Batmanda sabah uyanan herkesin ilk işi telefona bakıp sosyal medyayı karıştırmaktır. Gece yatarken sosyal medya, sabah sosyal medya.

Kurban bayramına girdik “bayramınız kutlu olsun”

Sonra kapıyı çalan yok…

Eskiden herkes birbirinin yüzünü görürken şimdi sosyal medyadan “kutlu olsun” paylaşımları

Bizce bu bir kültür kaybıdır, gelenek ve güzel adetlerin erozyonudur.

Öte yandan yanlış, yalan bilgilerin dolaştığı sosyal medya…

Kavgası, küskünlüğü, hatta savaşı…

Hepsi avucumuzda…

Bir de beğenilme kompleksleri!

Bayrama gitmez bu eleştiri ama bayramın da tadını bu yeni alışkanlık bozdu gitti…

Tüm bu gelişmelerin ve kolaylaştırıcı etkilerin artışıyla, insan ilişkileri ciddi yaralar almakta. Özellikle günümüzün yaygın olarak kullanılan sosyal paylaşım siteleri sayesinde insanlar sosyalleştiğini düşünürken, aslında asosyalliğe doğru adım atıyorlar, farkında değiller.
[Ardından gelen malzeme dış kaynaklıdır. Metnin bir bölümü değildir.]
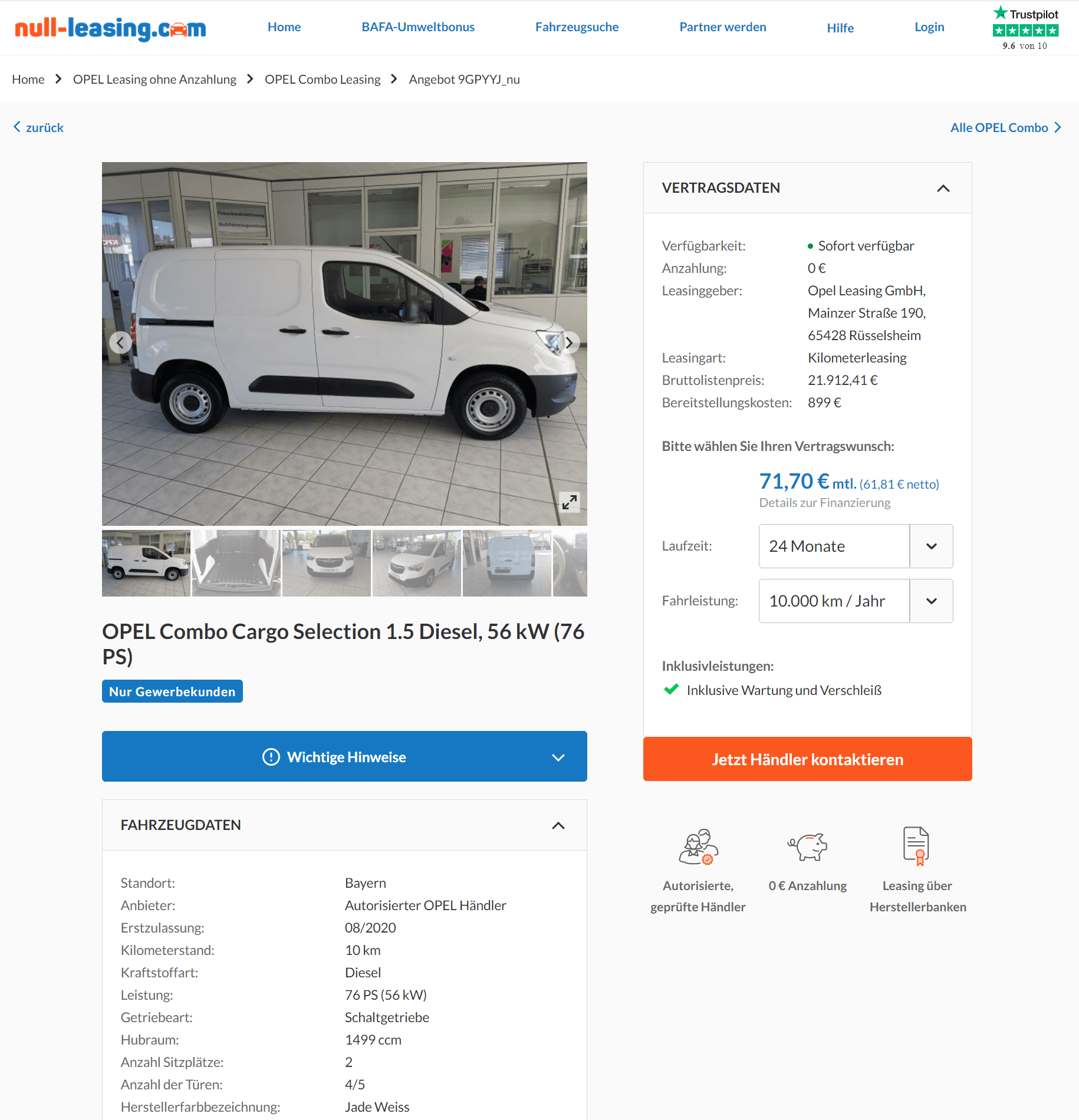Viewport: 1079px width, 1120px height.
Task: Click the piggy bank 0 € Anzahlung icon
Action: coord(808,847)
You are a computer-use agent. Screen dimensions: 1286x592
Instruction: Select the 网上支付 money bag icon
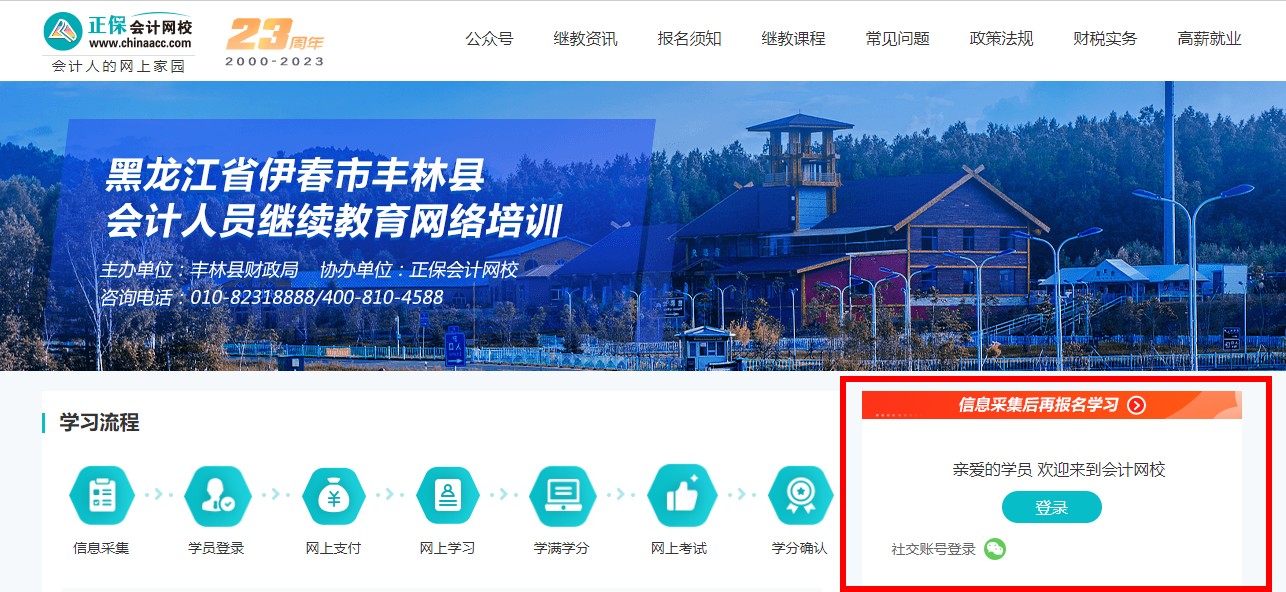(x=333, y=496)
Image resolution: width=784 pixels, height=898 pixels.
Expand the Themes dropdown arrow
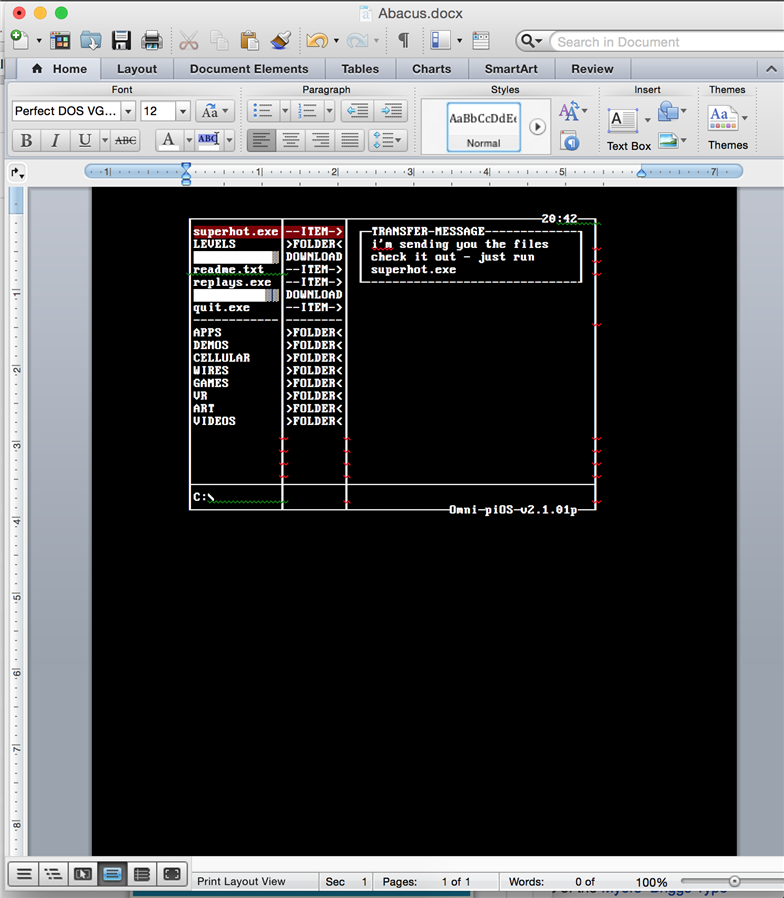[x=744, y=118]
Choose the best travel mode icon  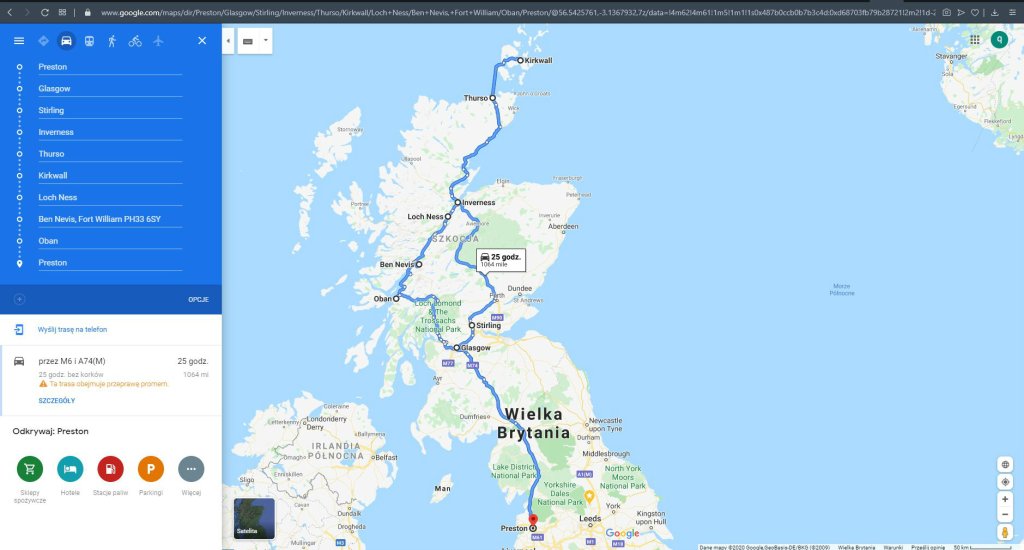tap(43, 40)
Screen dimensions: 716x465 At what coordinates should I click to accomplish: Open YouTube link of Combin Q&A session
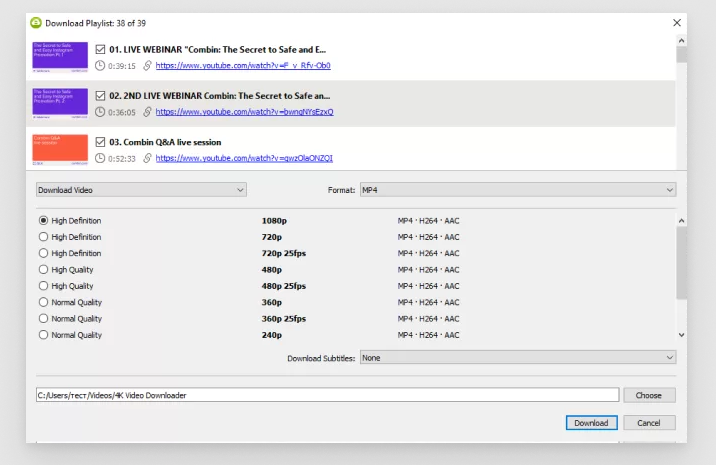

Gittikleri yerlerden, yanında bulunan kişilere, yedikleri yemeklerden, yaptıkları işlere kadar bir çok şeyi insanlarla paylaşma iç güdüsüyle hareket etmeye başladılar. İstemsiz bir şekilde, güncelledikleri durumların ‘beğen’ilme arzusuyla yanıp tutuştular. Yapılan araştırmalar da gösteriyor ki; sosyal paylaşım siteleri aslında insanların psikolojisini olumsuz yönde etkiliyor. En iyi bildiğimiz bağımlılık yapan maddelerin başında gelen; sigara, alkol ve uyuşturucu maddelerinin arasına, sosyal paylaşım sitelerine bağımlılık maddesi de ekleniyor haliyle. Yine yapılan araştırmaların sonucunda, internetten uzaklaştırılan insanların, tıpkı alkol, sigara ve uyuşturucu gibi bağımlılık yapan maddeleri bıraktıklarında vücutlarında meydana gelen tepkileri gösterdikleri gözlemliyorlar. Agresiflik, depresiflik, insanlarla iletişim kuramama vs.

Sosyalleştiğimizi düşünürken, aslında asosyalleşiyoruz. Dikdörtgen ekranın karşısında, oturduğumuz o koltuklarımızda rahatımızı düşünürken, bünyemiz bundan fazlasıyla olumsuz etkileniyor, ama fark edemiyoruz. İnsanlarla iletişimimiz sadece yazıdan ibaret olmaya başlıyor. Konuşma adına gösterdiğimiz çaba, devede kulak kalıyor. İnsanlar yüzyüze konuşmaya hasret kalıyoruz. Ve ne vakit insanlarla karşı karşıya gelsek, konuşamamaktan yakınıyoruz Çünkü hayatlarımız sadece internetten, sosyal ağlardan ibaretleşiyor. Önce hâl hatır faslıyla başlayıp ardından bir iki çeşit farklı konulardan bahseder olsak da, konular yine dönüp dolaşıp, aynı noktaya geliyor. Karşımızdakinin sosyal paylaşım sitelerindeki aktivitelerinden, gittiği yerlerden, yazdığı sözlerden paylaştığı videolara kadar didik didik konuşuluyor. Bu da yetmezmiş gibi, sanal dedikodular da birbirini takip ediyor. Beğendiği, hoşlandığı kişiyi gösterip, yazdıklarından ve yaptıklarından açıyorlar sohbetleri. Kısaca sohbetler bozuluyor, muhabbetler koyulaşmak yerine, açıklaşıyor, sıradanlaşıyor.

İnsanlar sosyalleşmekten uzaklaştıkça, uzaklaşıyor, ama kimse fark etmiyor. Herkes birbirini uyarıyor ama dönüp de aynaya bakmıyor. Herkes dünyayı, sanal alemden kurtarıyor gerçek dünyadan koptukça kopuyor. Canı bile yansa, acısını önce sanal alemde paylaşıyor. Duygular köreliyor, duygular can çekişiyor.